Prime Minister John Key yesterday sought another assurance from GCSB director Ian Fletcher that the spy agency had not been involved in wholesale collection of metadata on New Zealanders - and was given it.
But Mr Key was unable to tell reporters later whether the United States National Security Agency collected wholesale information on New Zealanders for its purposes.
"I don't know," he said.
[...]
Mr Key said yesterday: "I rang the head of the agency and said, 'Can you confirm for me that New Zealand didn't collect wholesale metadata about ordinary New Zealanders?' and the answer was, 'We didn't, and because we didn't, we couldn't have shared it'.

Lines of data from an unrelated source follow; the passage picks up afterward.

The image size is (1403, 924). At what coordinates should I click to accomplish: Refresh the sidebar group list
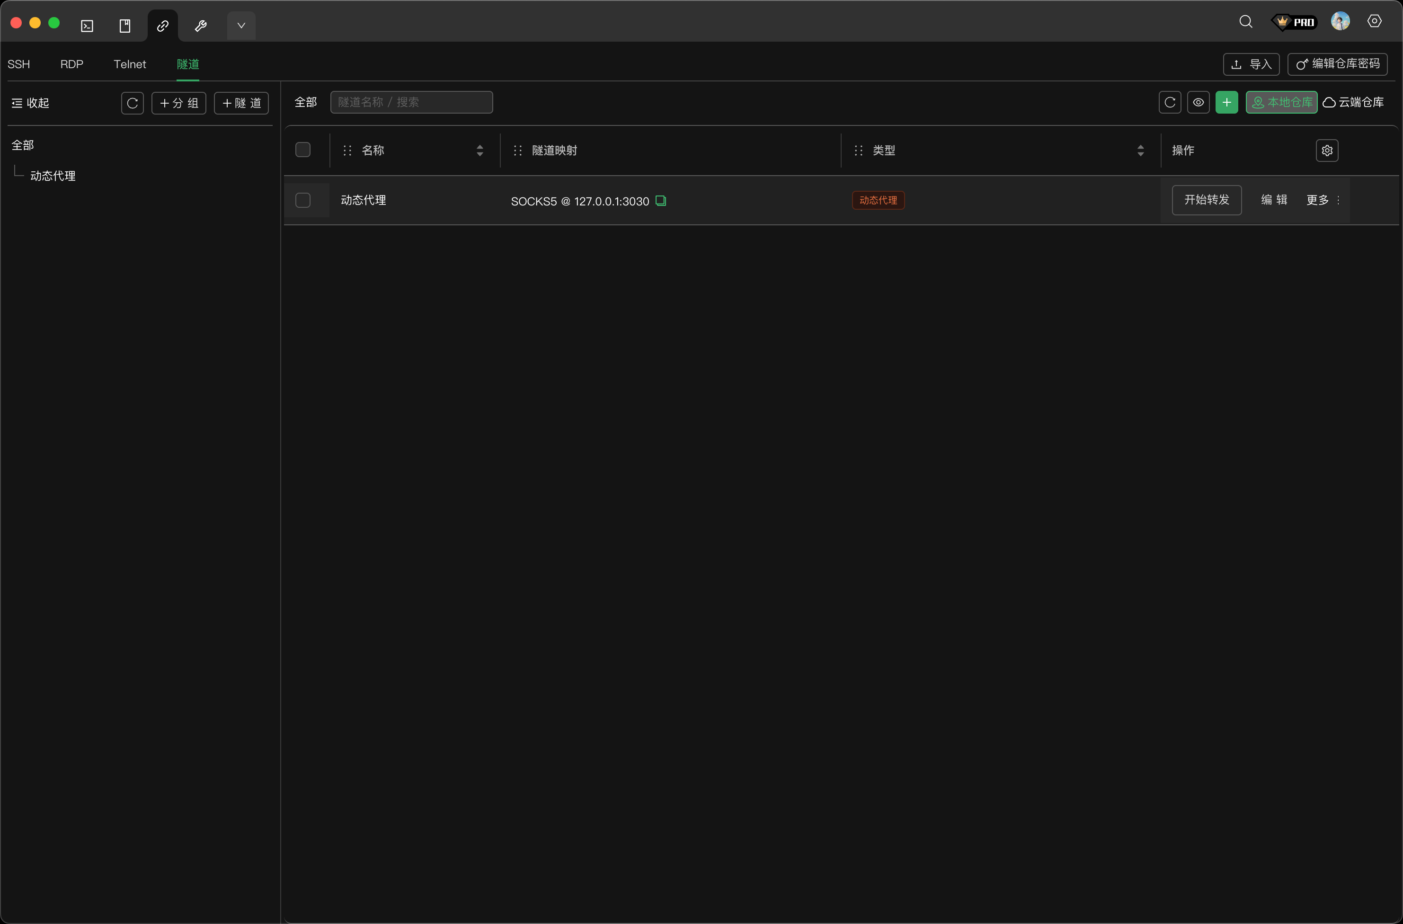[x=133, y=104]
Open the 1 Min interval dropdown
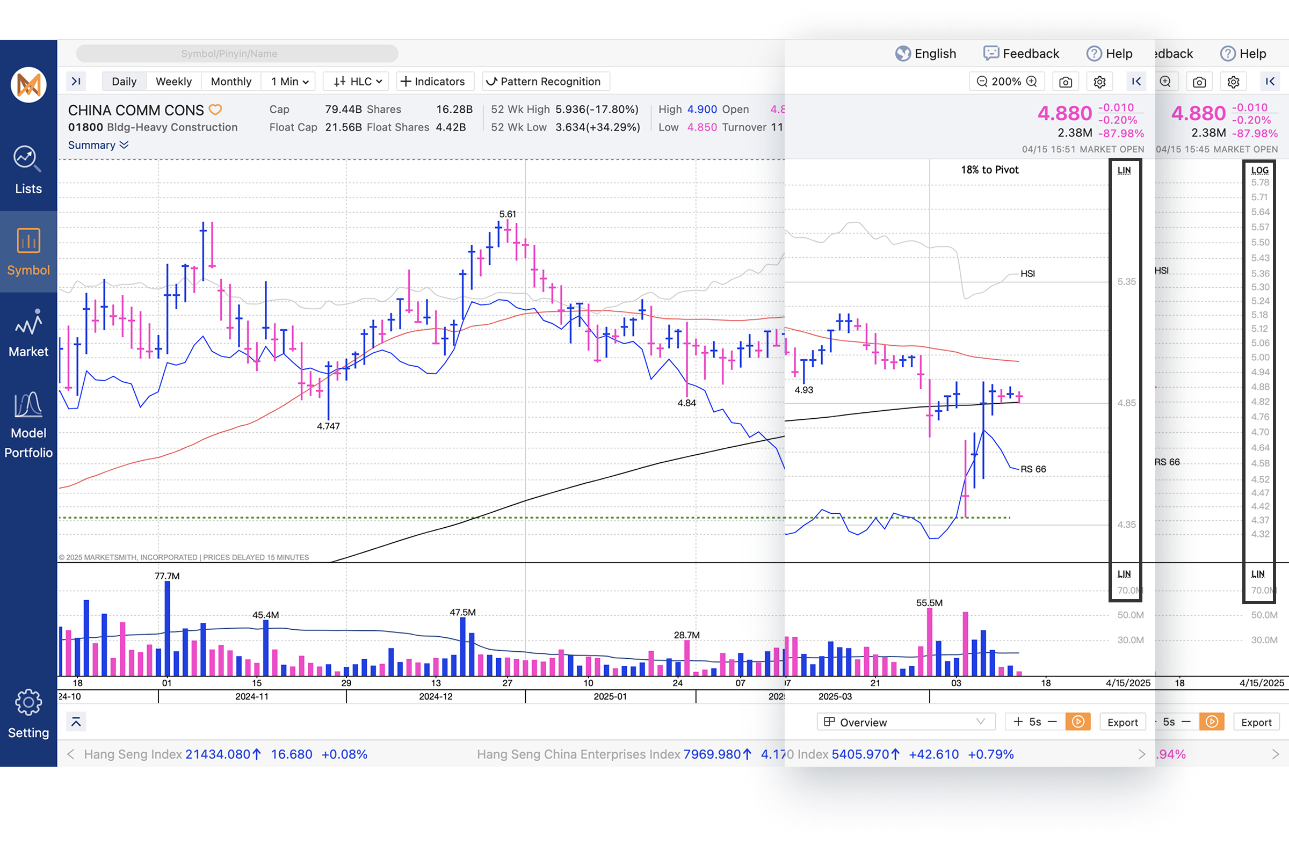The width and height of the screenshot is (1289, 844). pos(290,82)
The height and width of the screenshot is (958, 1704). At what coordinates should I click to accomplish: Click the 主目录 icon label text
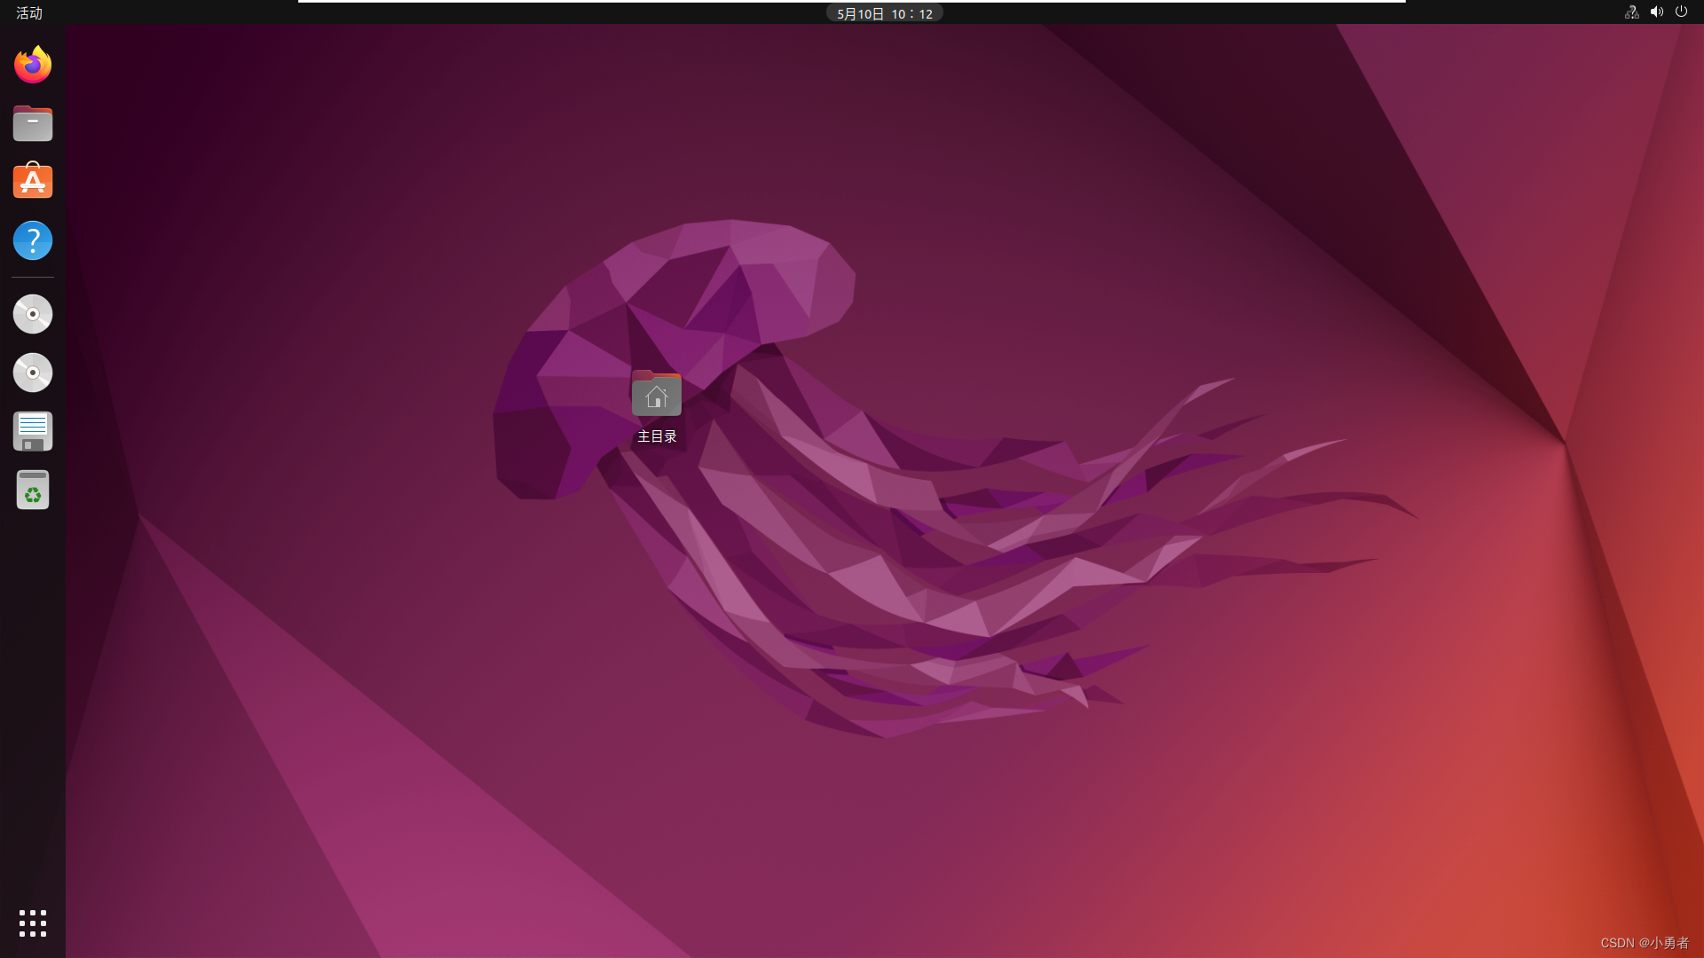point(657,436)
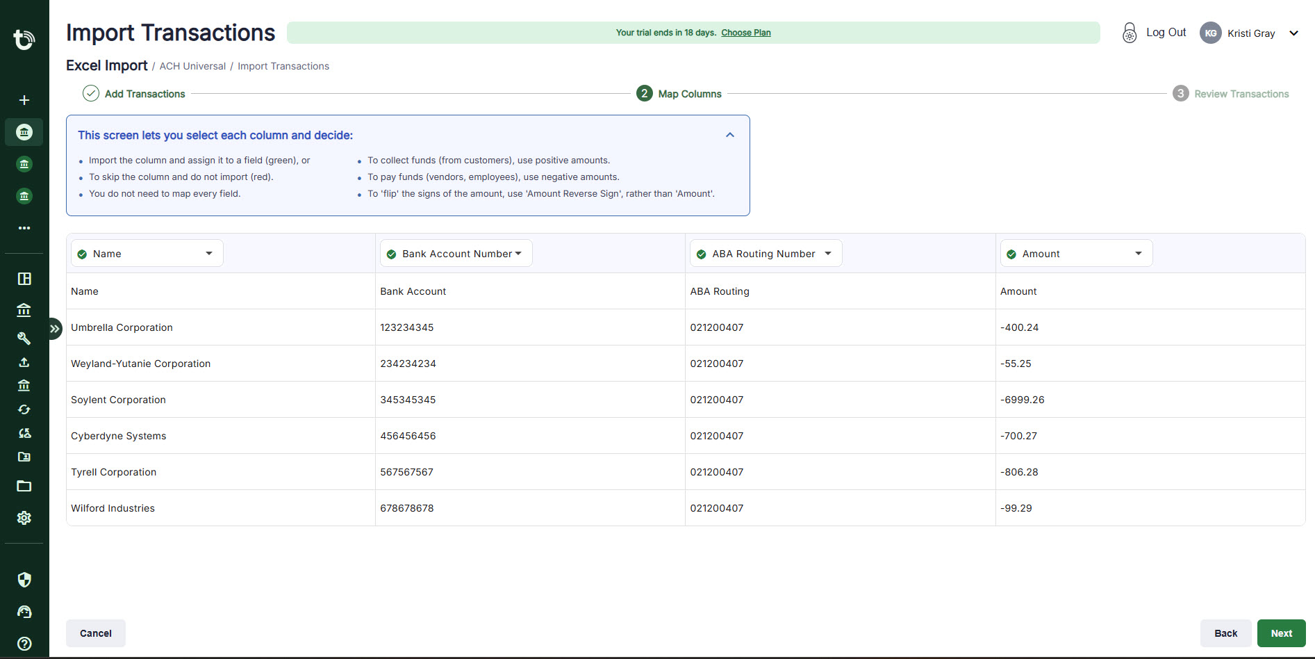
Task: Click the padlock icon next to Log Out
Action: pyautogui.click(x=1129, y=32)
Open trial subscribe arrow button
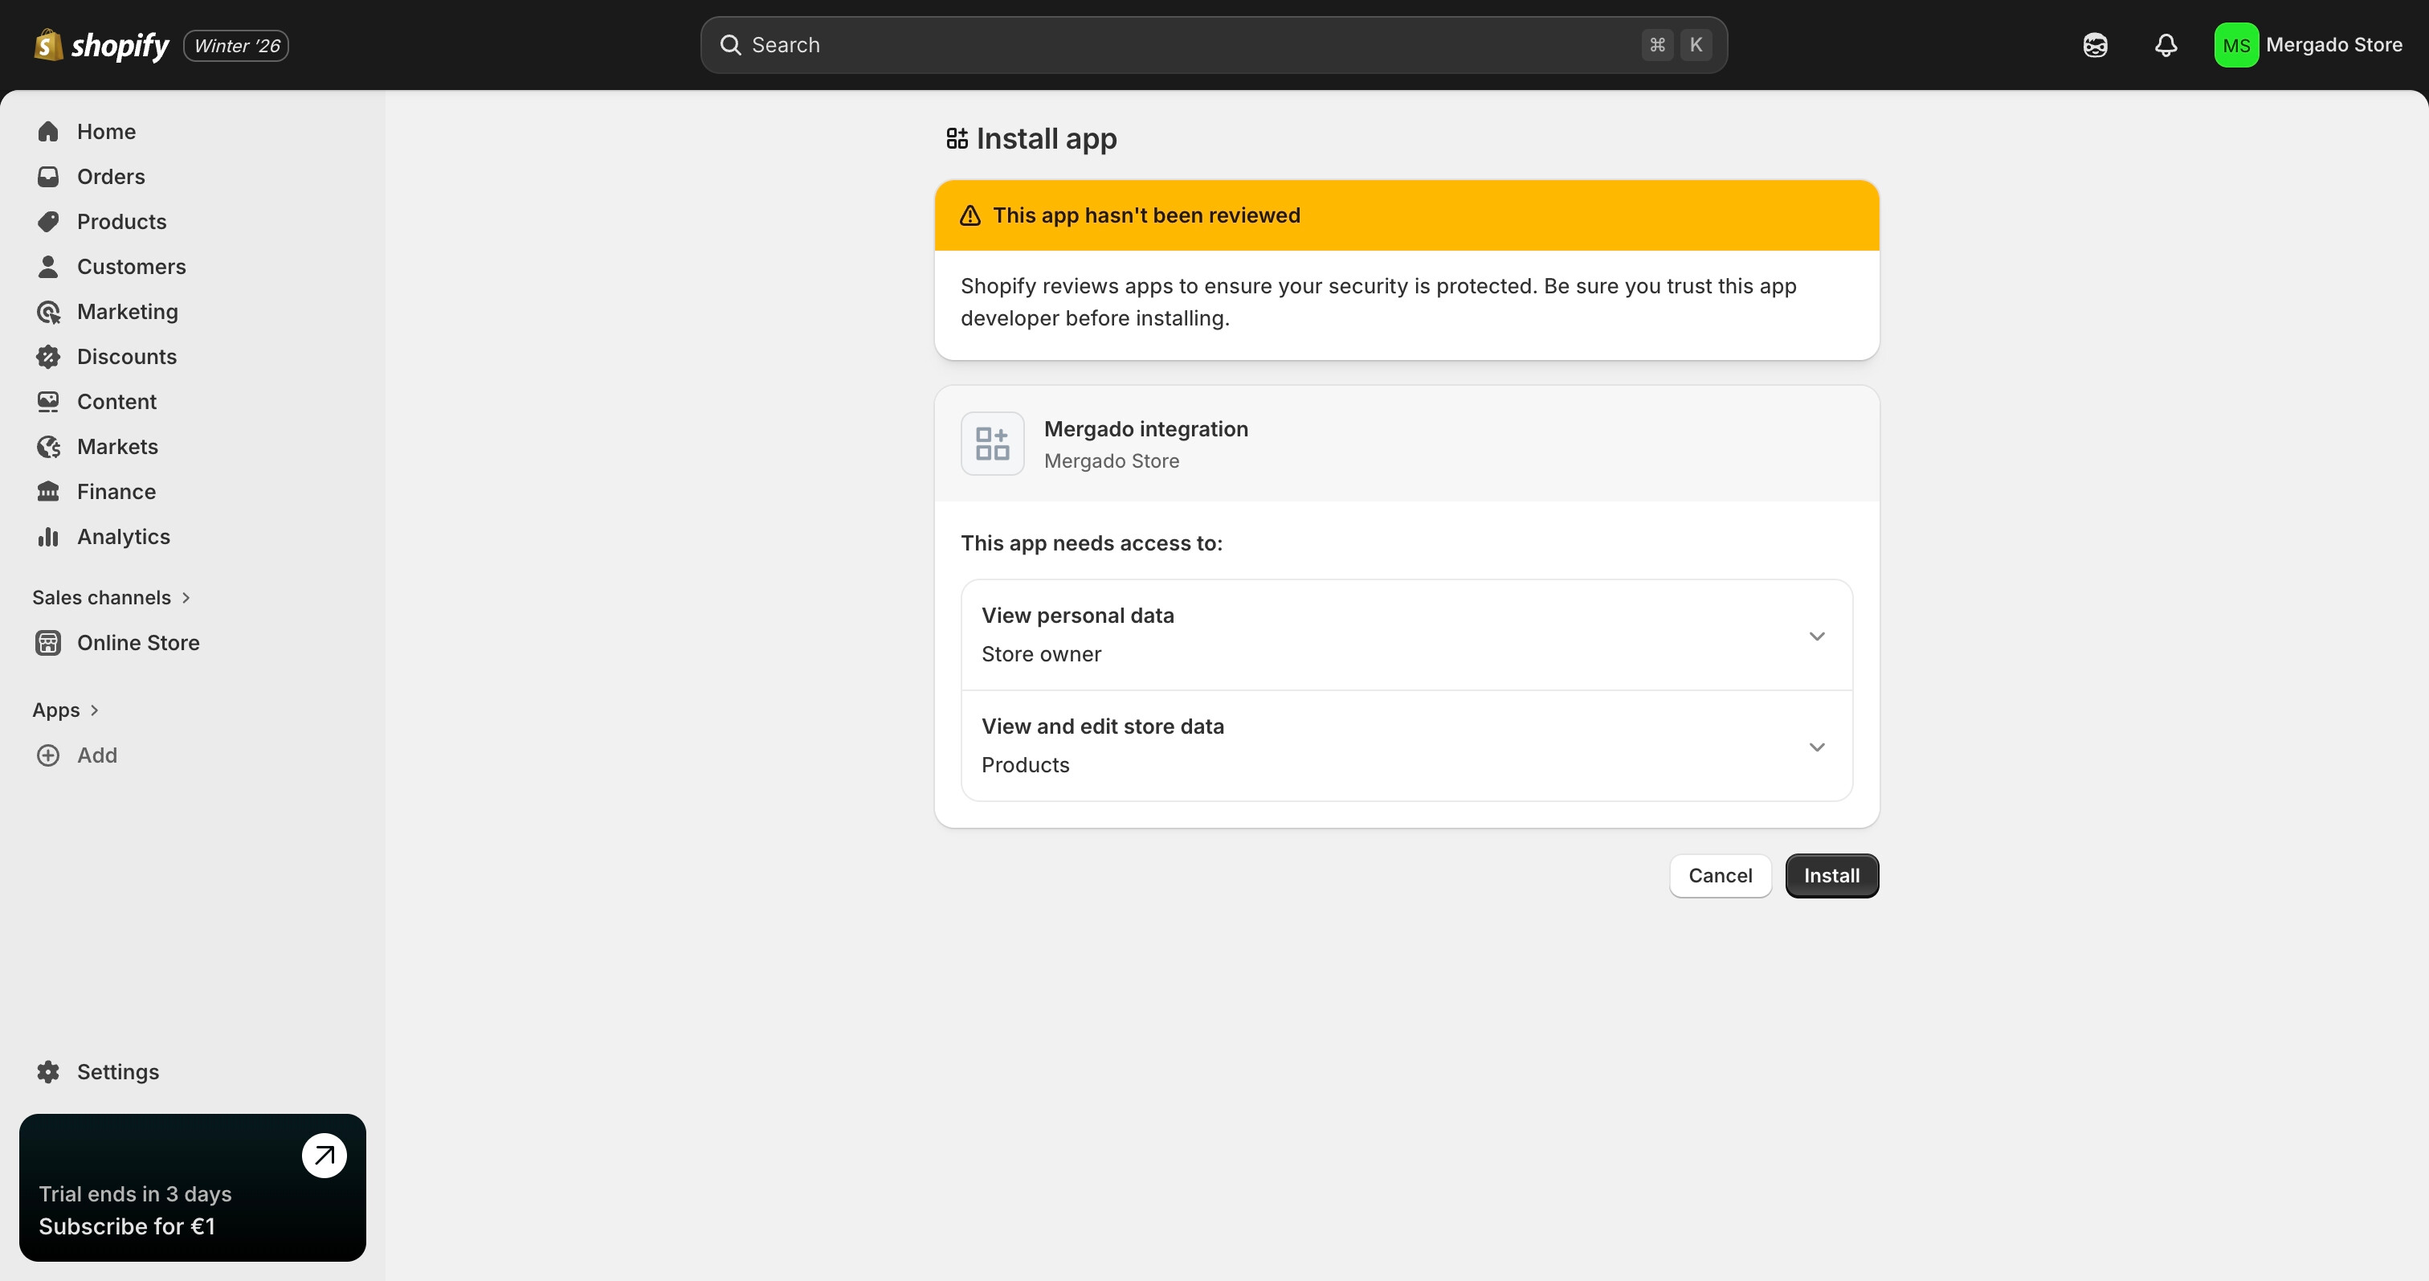Image resolution: width=2429 pixels, height=1281 pixels. pyautogui.click(x=323, y=1156)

But do you believe them? There's plenty of wiggle room in that denial - how widespread is "wholesale", for example? - and this is an agency with an established track-record of lying. Given their apparent reinterpretation of their governing to permit domestic metadata interception (despite a clear prohibition on anything of the sort), we would be fools to just take them at their word.
Meanwhile, Key has opened another can of worms with this comment:
"We share information in isolated cases about New Zealanders with our partners, and we do that when there's a really good reason to do that."
Obvious question: was this shared information intercepted communications? If so, the GCSB have been breaking the law. Key needs to come clean about exactly what these "isolated cases" are. In the meantime, the only way to restore public trust in the GCSB is through a full public inquiry with full access to all their collection programmes.